AWS SES (Email)

SES v2 used for outbound email and domain identity management. Event notifications arrive via SNS.

Client

src/lib/providers/email.ts:

import { SESv2Client, SendEmailCommand } from "@aws-sdk/client-sesv2";
const ses = new SESv2Client({
  region: process.env.AWS_REGION || "us-east-1",
  credentials: { accessKeyId: ..., secretAccessKey: ... },
});

Same client singleton reused in src/lib/providers/domain.ts for identity management.

Sending

sendEmail() issues SendEmailCommand with:

FromEmailAddress: params.from,
Destination: { ToAddresses: params.to },
Content: { Simple: { Subject, Body: { Html?, Text? } } }

Returns { providerMessageId, providerResponse } with MessageId and SDK requestId.

Domain identity

src/lib/providers/domain.ts:

Function SES command Purpose
createDomainIdentity(domain) CreateEmailIdentityCommand Returns DKIM tokens
checkDomainStatus(domain) GetEmailIdentityCommand Reads VerifiedForSendingStatus + DKIM status
deleteDomainIdentity(domain) DeleteEmailIdentityCommand Removes identity

Inbound event notifications

SES publishes events (Delivery, Bounce, Complaint, Reject) to a configured SNS topic. Configure that SNS topic to HTTP-subscribe to https://<host>/api/webhooks/ses.

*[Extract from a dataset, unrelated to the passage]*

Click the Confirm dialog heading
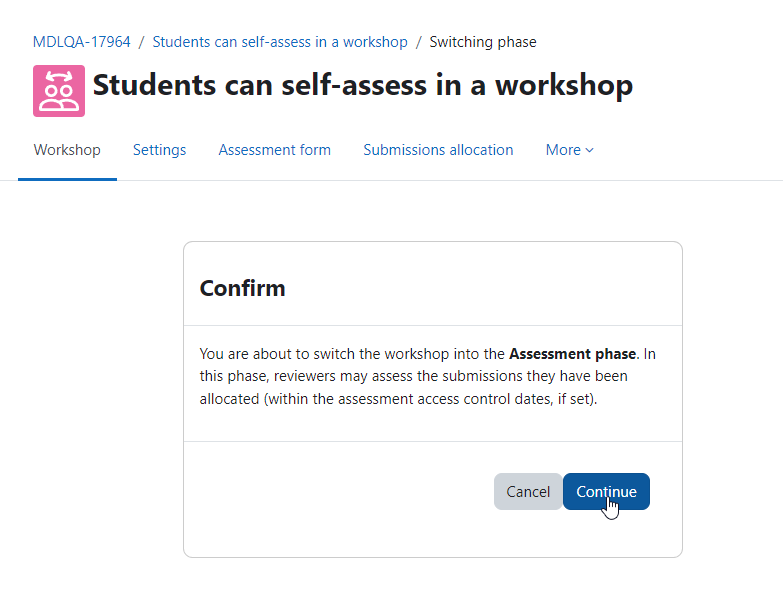 tap(242, 289)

Handler: src/app/api/webhooks/ses/route.ts.

Flow:

  1. SNS sends SubscriptionConfirmation — handler fetches SubscribeURL to confirm.
  2. SNS sends Notification with Message = JSON-stringified SES event.
  3. Extract mail.messageId — match to messages.provider_message_id.
  4. Update status accordingly, fan out to customer webhooks.

Setup (AWS side)

Outside this repo:

  1. Create SES configuration set with event destination → SNS.
  2. Configure SNS topic with HTTPS subscription to /api/webhooks/ses.
  3. Move SES account out of sandbox for production (AWS request).

Security gap

The SES webhook route does not verify SNS signatures — an attacker posting crafted JSON could mutate message statuses. Before production, implement SNSMessageValidator (see AWS docs).